17. Section 17(1) of the Act which deals with publication of awards etc., lays down that every award shall, within a period of 30 days from the date of its receipt by the appropriate Government be published in such manner as the appropriate Government thinks fit. In the present case, the manner adopted by Delhi Administration was publication in Part VI of Delhi Gazette. Subject to the provisions of Section 17-A, it is an award which is thus published that has been made final under Sub-section (2).

18. Leaving aside the two provisos which are not relevant in this case, Section 17-A lays down that an award (including an arbitration award) shall become enforceable on the expiry of 30 days from the date of its publication under Section 17. The award in this case therefore became enforceable on the expiry of 30 days from 14th March, 1963. We are unable to hold that by sending on 7th February, 1963, the copies of the notification or the award to the persons named at the foot of the notification, Delhi Administration intended to adopt a different mode of publication from that of publishing the award in the Official Gazette. The learned single Judge was, therefore, right in holding that the award was published on 14th March, 1963.

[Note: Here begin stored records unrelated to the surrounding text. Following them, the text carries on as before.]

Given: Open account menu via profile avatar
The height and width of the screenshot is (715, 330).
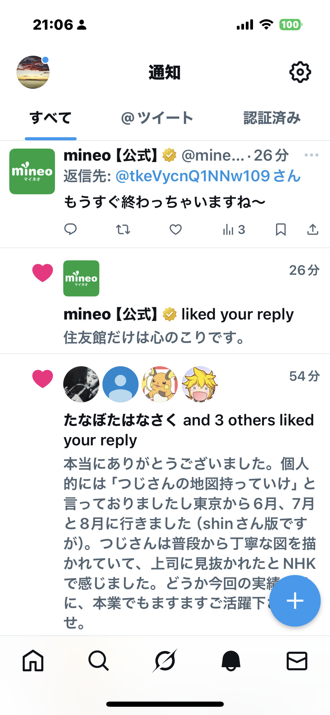Looking at the screenshot, I should 33,72.
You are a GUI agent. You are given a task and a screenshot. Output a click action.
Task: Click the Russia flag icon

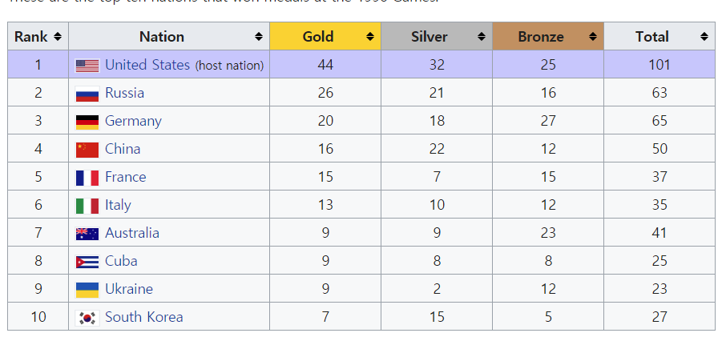point(87,94)
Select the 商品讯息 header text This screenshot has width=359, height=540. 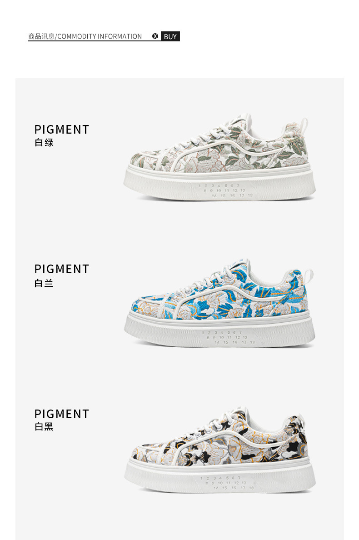(41, 36)
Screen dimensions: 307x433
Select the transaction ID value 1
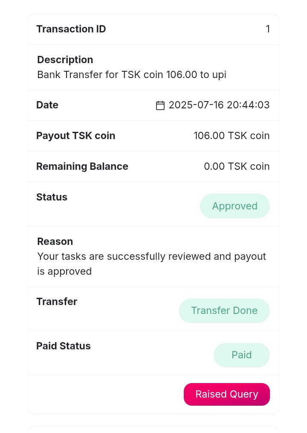[268, 29]
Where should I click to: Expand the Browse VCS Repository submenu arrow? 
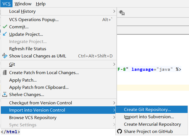[x=114, y=117]

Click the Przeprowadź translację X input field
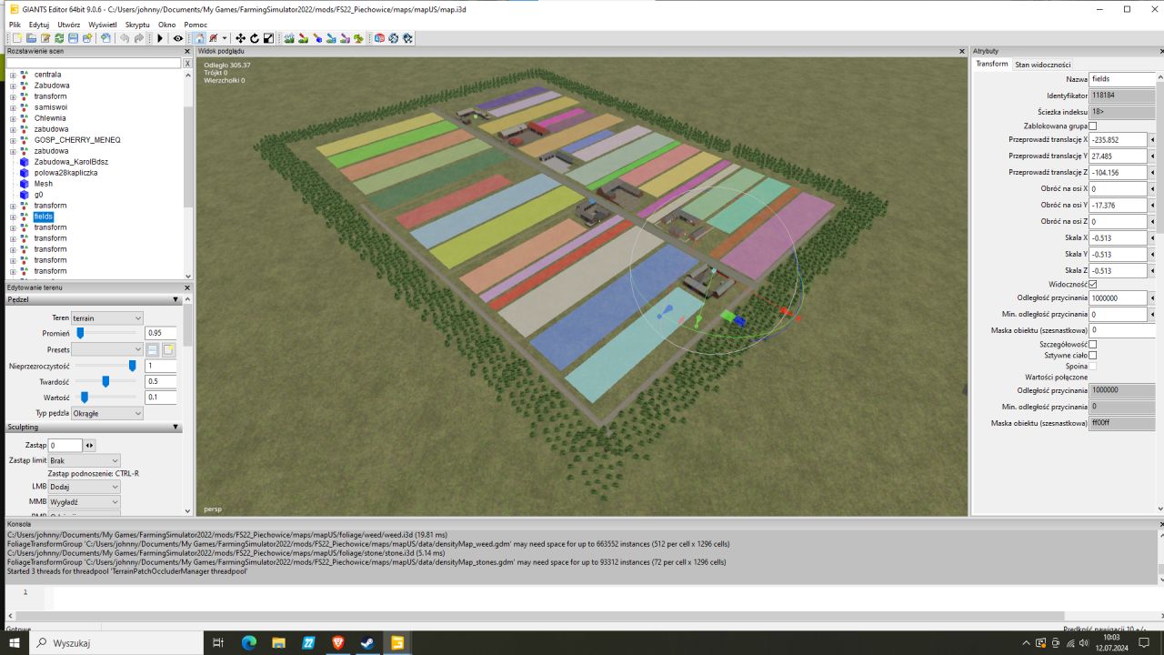coord(1118,140)
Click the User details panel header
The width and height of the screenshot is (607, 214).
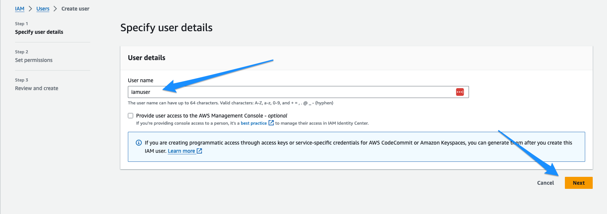[x=147, y=58]
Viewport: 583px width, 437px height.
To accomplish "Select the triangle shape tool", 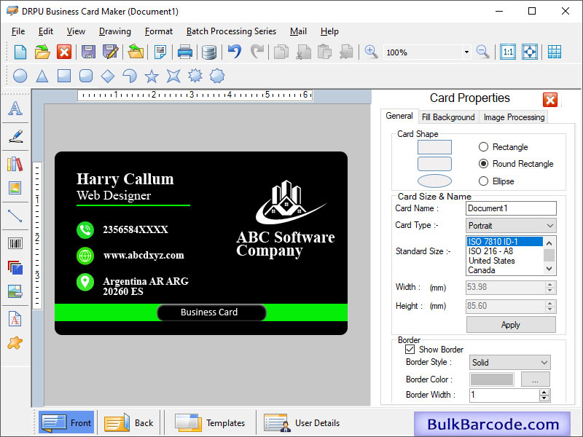I will coord(43,75).
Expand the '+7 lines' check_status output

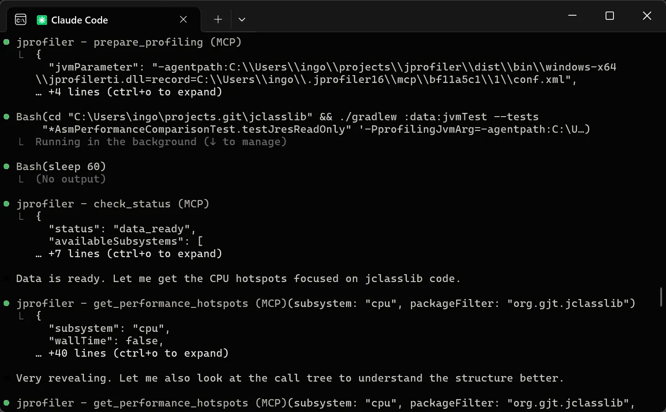(135, 253)
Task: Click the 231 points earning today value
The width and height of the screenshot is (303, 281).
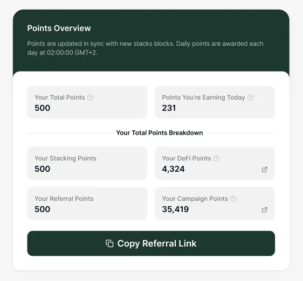Action: pos(169,108)

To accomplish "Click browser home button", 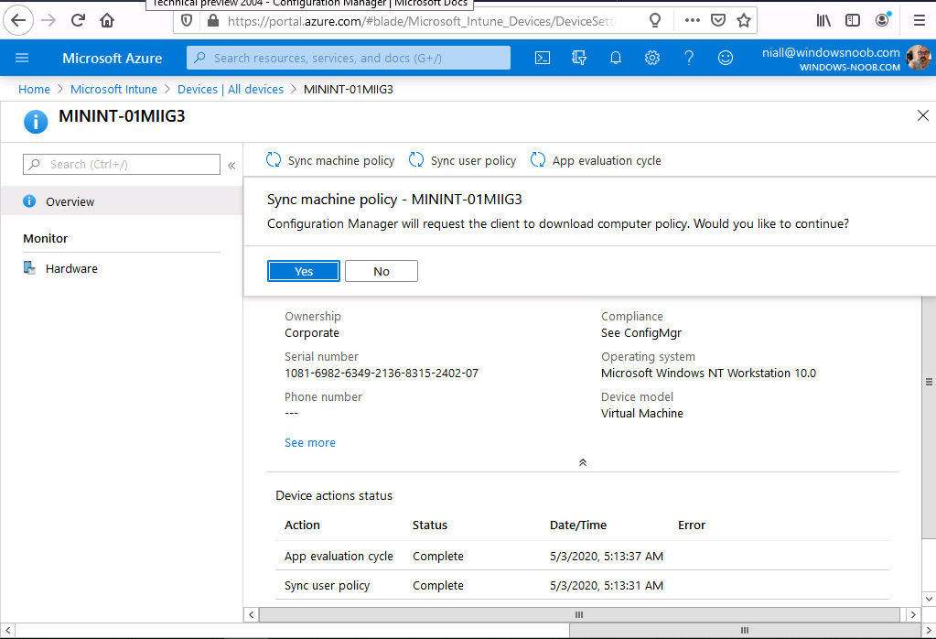I will 107,21.

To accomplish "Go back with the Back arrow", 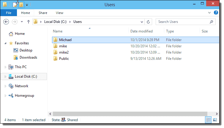I will point(7,22).
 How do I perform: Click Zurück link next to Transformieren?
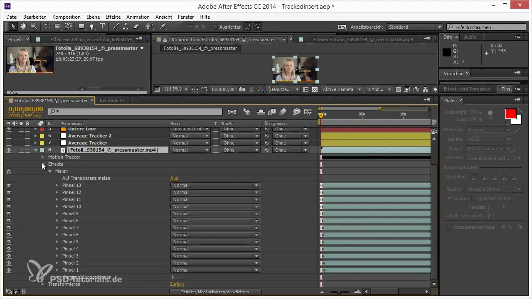[x=177, y=284]
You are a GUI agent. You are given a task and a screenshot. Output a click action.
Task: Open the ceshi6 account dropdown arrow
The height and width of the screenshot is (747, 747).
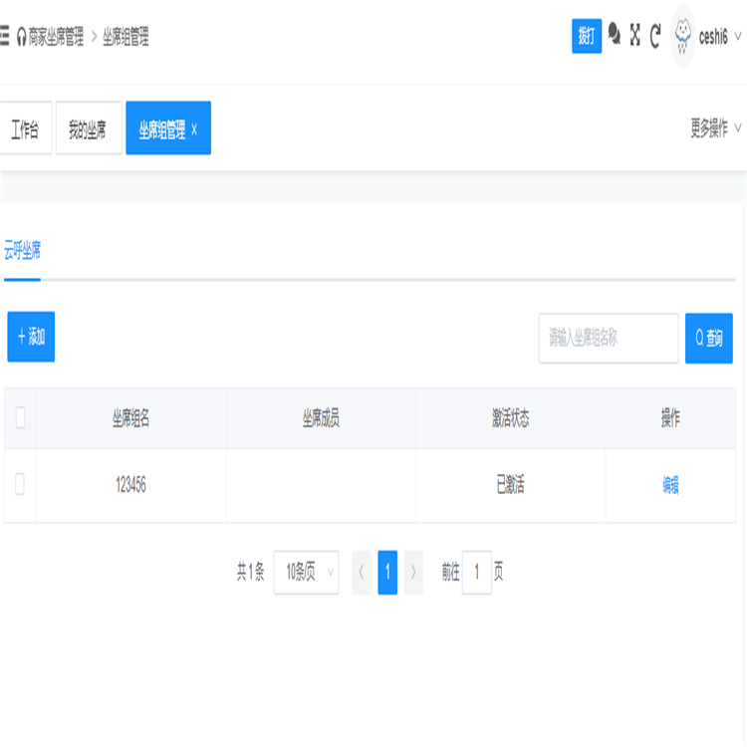coord(738,36)
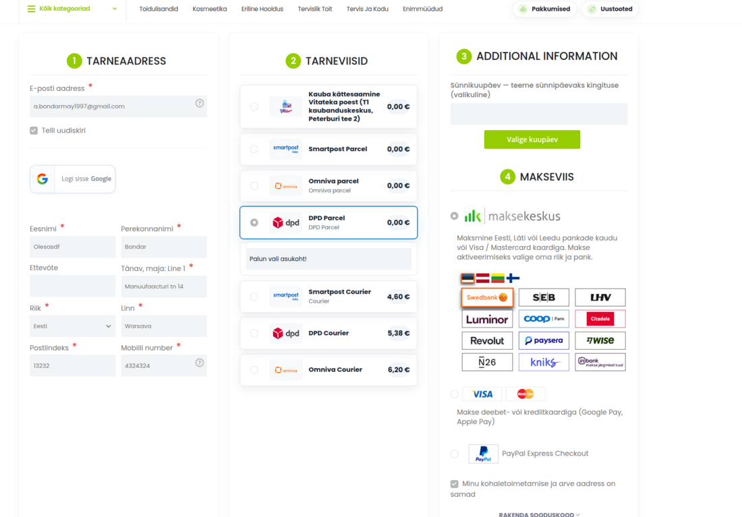Choose Swedbank as the payment bank
This screenshot has width=742, height=517.
(487, 297)
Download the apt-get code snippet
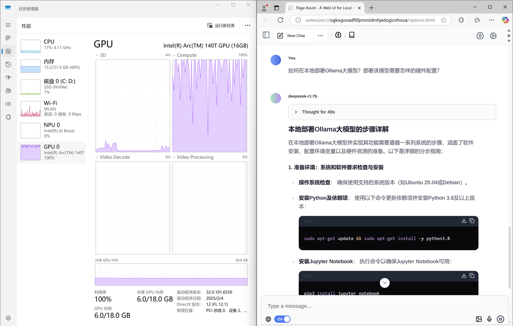Image resolution: width=513 pixels, height=326 pixels. click(x=464, y=221)
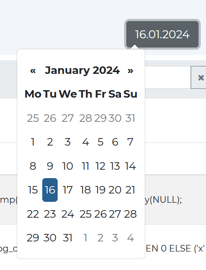Select greyed February 4 date
The image size is (206, 270).
point(130,238)
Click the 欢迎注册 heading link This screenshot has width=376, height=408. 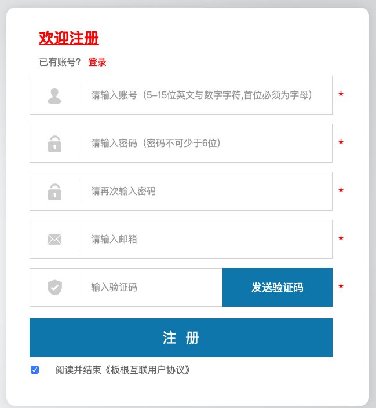click(x=69, y=38)
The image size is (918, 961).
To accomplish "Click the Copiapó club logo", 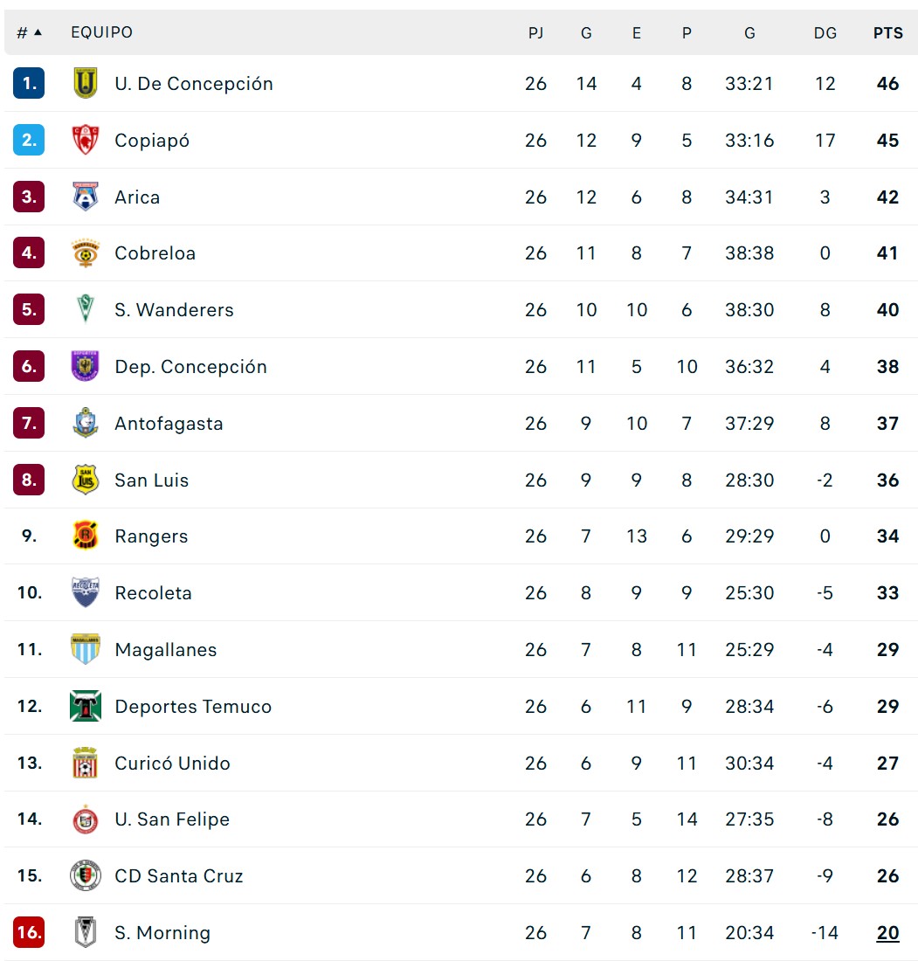I will pos(86,141).
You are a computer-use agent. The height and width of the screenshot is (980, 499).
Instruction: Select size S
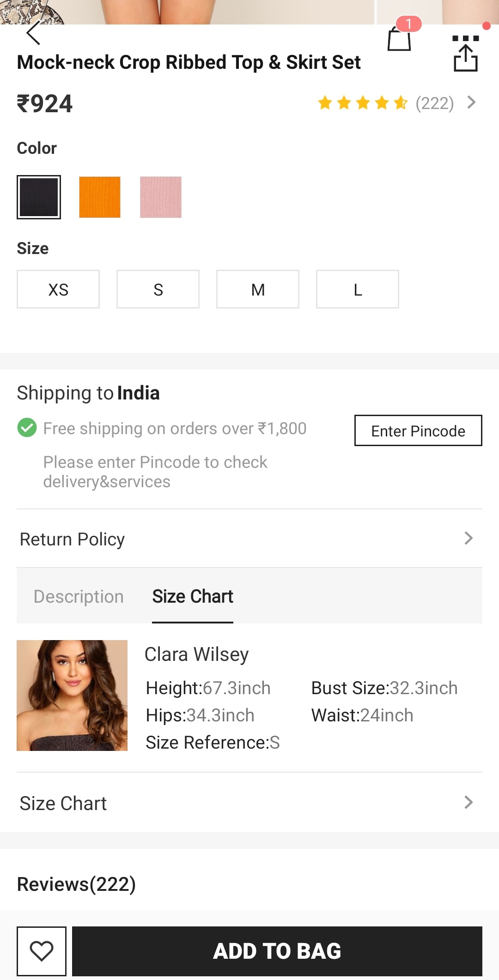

19. Admittedly the notice of termination of the award was given by Shri R.D. Jain on behalf of the union on 9th March, 1964. We have already said that the award became enforceable under Section 17-A on the expiry of 30 days from the date of its publication on 14th March, 1963. Sub-section (3) of Section 19 lays down that an award shall, subject to the provisions of that section, remain in operation for a period of one year from the date on which it became enforceable under Section 17-A. This period may however be reduced or extended by the appropriate Government but the total period of operation of the award must not exceed three years from the date on which it came into operation. It is common ground that in the present case there was no extension or reduction of the period of operation of the award by the appropriate Government. The award was therefore in operation for a period of one year from 13/14th April, 1963. A notice of termination issued on 9th March, 1964, must accordingly be held to have been given within the period of operation of the award. The view taken by the Tribunal and concurred in by the learned single Judge that the notice issued on behalf of the union did not have the effect of terminating the award is, therefore, unassailable. Where the Tribunal, however, went wrong, and the error has been rightly pointed out by the learned single Judge, is when it held that the award stood terminated by the conduct of the parties.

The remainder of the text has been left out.